El zika se previene dentro y fuera de la casa
Cada día hay más casos de zika en Honduras a pesar de los esfuerzos individuales, comunitarios y gubernamentales por contrarrestar la incidencia del virus: eso refleja que las iniciativas actuales no son suficientes ni efectivas para evitar la propagación de la enfermedad provocada por el zancudo Aedes aegypti.
Las campañas de comunicación en medios de difusión masiva, como televisión, radio, periódico, al igual que en redes sociales son esenciales para educar a la población hondureña acerca de qué es el zika, cuáles son sus principales síntomas y efectos, pero sobre todo con el fin de concientizarla sobre cómo prevenir la afección viral.

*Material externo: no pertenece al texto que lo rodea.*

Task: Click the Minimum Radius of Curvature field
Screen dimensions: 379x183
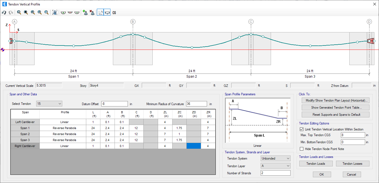Action: 196,104
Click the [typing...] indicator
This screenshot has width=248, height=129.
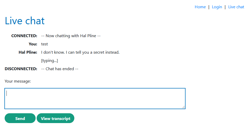[49, 61]
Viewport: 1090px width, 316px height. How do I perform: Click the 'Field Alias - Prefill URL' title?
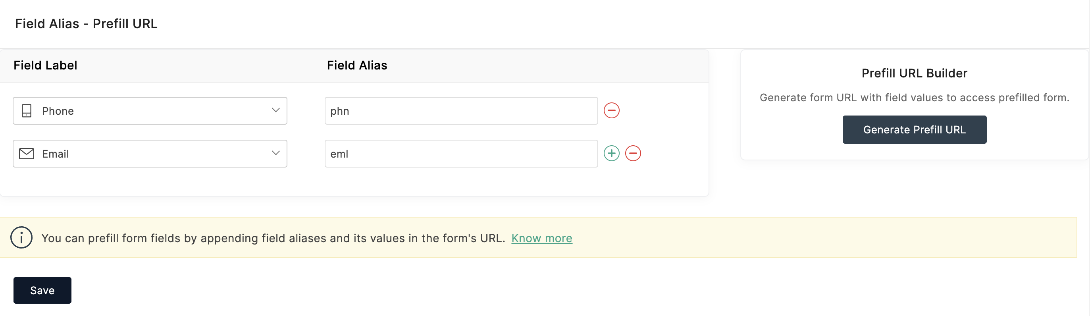pyautogui.click(x=86, y=24)
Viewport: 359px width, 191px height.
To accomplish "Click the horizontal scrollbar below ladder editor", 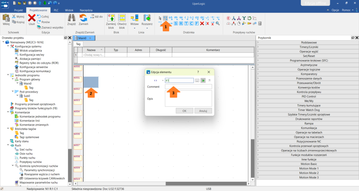I will tap(162, 184).
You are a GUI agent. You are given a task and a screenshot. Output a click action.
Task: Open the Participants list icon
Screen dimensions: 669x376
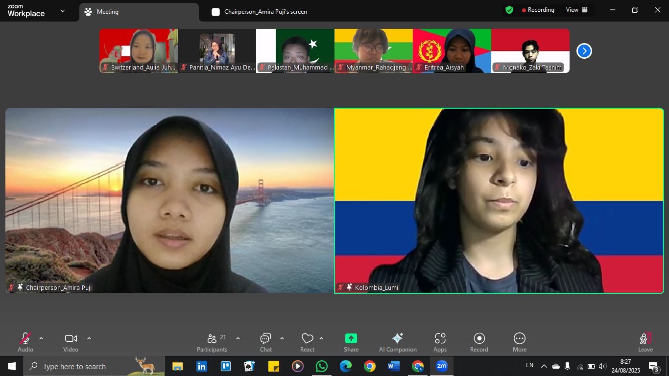pyautogui.click(x=212, y=339)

Mucho se ha mencionado que el principal factor de control del vector es la erradicación de los criaderos del mosquito, seguido de la limpieza y el vaciamiento permanente de recipientes con agua, así como una correcta protección a las picadas mediante el uso de ropa que cubra el cuerpo, repelentes, mallas o telas metálicas en la cama, las ventanas o las puertas.
Estas acciones preventivas deben comenzar en el hogar puesto que es el lugar donde normalmente se encuentran las personas durante los lapsos en que el zancudo pica con mayor propensión: las primeras horas del día y el atardecer. Tapar el agua que se consume para lavar, asear y cocinar o arrojar aquella que se ha estancado por la lluvia y que no se utiliza, evita que el mosquito anide dentro de la casa.
En una vivienda hay varios potenciales depósitos o recipientes de larvas que deben permanecer secos para impedir el desarrollo del zancudo Aedes aegypti, entre ellos: canales de desagüe, botes, llantas, maceteras, cajas, bolsas, cubetas, botellas, charcos o cualquier accesorio donde se pueda acumular agua.
De los cuidados en el hogar la prevención se traslada a los lugares públicos o donde convergen grupos sociales: escuelas, instituciones, templos religiosos, parques, canchas de futbol, mercados, centros comerciales, etcétera. En todos estos sitios se deben efectuar labores constantes de limpieza en consecuencia del número de personas que podrían enfermarse por picaduras.
Aquí debe ponerse énfasis en las tareas comunitarias como método de contención frente al virus ya que si la precaución inicia en la casa continúa fuera de ella, principalmente en los espacios en que convergen las personas para divertirse, estudiar, alabar a Dios, realizar compras o trabajar.
Mayores esfuerzos en conjunto como sociedad y particulares dentro de los hogares, acompañados de una política de salud pública conforme a la magnitud de la situación producida por el zika, son caminos que propiciarían una reducción de la prevalencia de esa enfermedad y de las implicaciones para los hondureños.